Students and teachers agree that the free-response format of the exams was a very positive aspect of the online exams and continuing it should be considered. Luongo explained, “Because of the online format, the test relied more on critical thinking skills and close reading ability rather than the ability to ‘crunch the numbers.’”
Eyrich expanded, “I think this situation presents the CollegeBoard with a moment for reflection. They assigned free-response questions that require transference of skill–that is to say that students learn a concept and then have to apply it.” She then asked the question many opponents of multiple-choice exams now pose: “If free-response exams work, is returning to multiple-choice really necessary?”
One of the many reasons students take AP classes is that earning a passing score on the exams can allow students to earn college credit or place out of introductory courses. CollegeBoard repeatedly assured students that they would receive credit for the modified exams, even making a video with college admissions officers claiming they would treat these exams the same as they would any other year, but some students still have doubts. Magonotta remarked, “Now that the AP exams are completed, my concern is whether or not colleges will give credit for these classes, considering this unique testing format.”
Some students had issues submitting their exams, but they were able to sign up for makeup exams the week of June 1. Following an uproar of complaints from students who completed their exams only to have to retest because of submission issues, in the second week of the original exams, CollegeBoard allowed students to email their responses to an individualized address if a technical issue occurred. However, the impact of not having a secondary submission option was substinative, and a $500 million lawsuit has been filed against CollegeBoard regarding submission issues.

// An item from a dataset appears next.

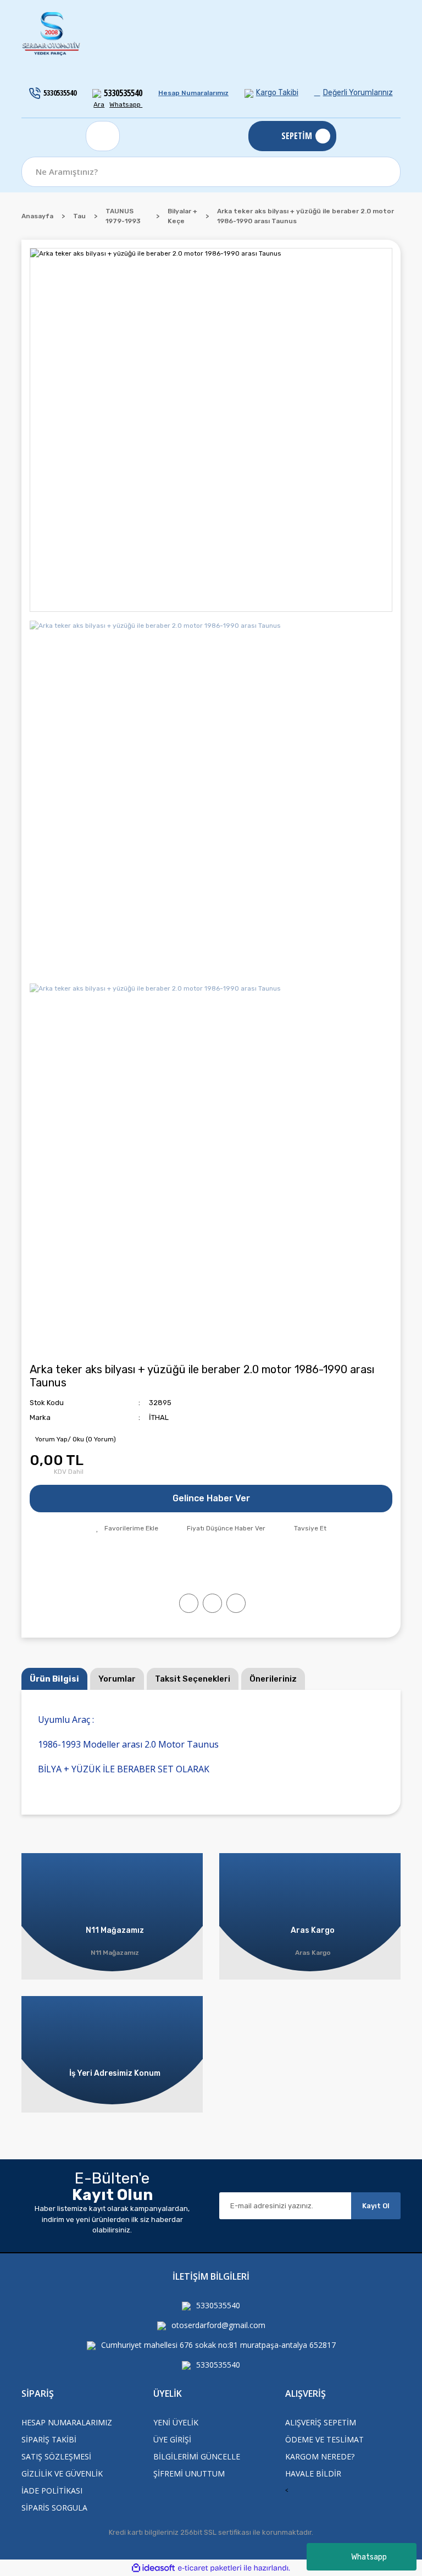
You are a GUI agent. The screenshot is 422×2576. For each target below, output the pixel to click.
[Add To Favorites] (127, 1528)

Despite the many concerns, millions of students across the nation, and globe, were able to take exams they had worked hard to prepare for even in these unprecedented times. As the future of AP Exams, and education itself, lies in the balance for the months to come, CollegeBoard and other testing agencies will undoubtedly have to adapt. The 2020 AP Exams demonstrate that even solutions conceived in haste and crisis can contain clear redeeming values for the future.